Old and wealthy white people, of which we have a lot of, are the meanest things on the planet. (I know they're all Republican tools too!) They don't want to be helped. They want to be SERVED. It don't work that way. I will help you. I WILL NOT wait on you like a dog.
You are a customer. That does not entitle you to my services beyond what we would do for any other customer. We will carry heavy items to your car. We WILL NOT carry a gallon of milk out for you. Case in point. One woman in a neck brace demanded a carry-out. She had no problem getting the items off the shelf, onto the register, but couldn't get them into the trunk of her car. Ohh, I wanted to slap the heifer.

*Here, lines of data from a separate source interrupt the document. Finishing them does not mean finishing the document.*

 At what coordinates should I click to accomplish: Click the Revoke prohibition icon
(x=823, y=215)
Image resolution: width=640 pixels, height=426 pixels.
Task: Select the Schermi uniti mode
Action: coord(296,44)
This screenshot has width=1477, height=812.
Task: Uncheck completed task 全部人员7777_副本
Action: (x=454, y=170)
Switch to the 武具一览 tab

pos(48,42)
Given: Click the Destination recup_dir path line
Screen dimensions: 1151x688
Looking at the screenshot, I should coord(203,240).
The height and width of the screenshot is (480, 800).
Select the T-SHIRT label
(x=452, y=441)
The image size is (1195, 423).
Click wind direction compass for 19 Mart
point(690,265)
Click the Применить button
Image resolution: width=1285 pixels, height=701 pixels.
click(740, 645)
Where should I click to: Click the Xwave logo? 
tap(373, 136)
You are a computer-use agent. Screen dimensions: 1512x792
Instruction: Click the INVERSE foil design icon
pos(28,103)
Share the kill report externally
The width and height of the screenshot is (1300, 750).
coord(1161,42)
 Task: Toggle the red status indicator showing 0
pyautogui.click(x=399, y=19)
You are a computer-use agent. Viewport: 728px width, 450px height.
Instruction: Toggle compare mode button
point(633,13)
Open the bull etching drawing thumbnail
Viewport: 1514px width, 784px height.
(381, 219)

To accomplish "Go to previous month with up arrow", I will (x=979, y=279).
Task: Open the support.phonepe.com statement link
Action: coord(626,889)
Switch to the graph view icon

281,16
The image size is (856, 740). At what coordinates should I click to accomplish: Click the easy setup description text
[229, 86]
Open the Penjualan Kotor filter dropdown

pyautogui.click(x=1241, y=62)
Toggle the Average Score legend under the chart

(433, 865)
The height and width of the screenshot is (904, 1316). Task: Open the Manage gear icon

Honestly, who do they think is going to work in the store for $6 an hour? Oftentimes, they yell at the poor girls who don't speak good English instead of trying to explain what they want so someone can help them. Or they don't understand that not every single person knows where every single thing in the store is. Heck, I can't answer half the things people ask.
And they're lazy. Where's hardware? Where's toys? Where's the grocery section? Where's the pets? DID YOU BOTHER TO EVEN LOOK? Or do you want me to hold your hand?
One woman actually came up to customer service and demanded that someone take her over to grocery and do her shopping for her because she was so "confused" because the store was "too big." Um, if you're that "confused," you shouldn't be driving heifer!
And another thing. Why is it that people getting EBT (Electronic Benefits Transfer), the new food stamps, are sometimes the nastiest pieces of work within ten miles. One skanky 'ho came in today wearing a terrycloth halter top with tattoos on both breasts. Which might have been OK if she hadn't been 55 and weighed a good 250 pounds and looked like she'd been knocking back bon-bons and Miller-Lite for 30 years! Every time I have to go over to a register to do an EBT override I just want to tell these people. I pay for you to get all this food. GET A FREAKING JOB!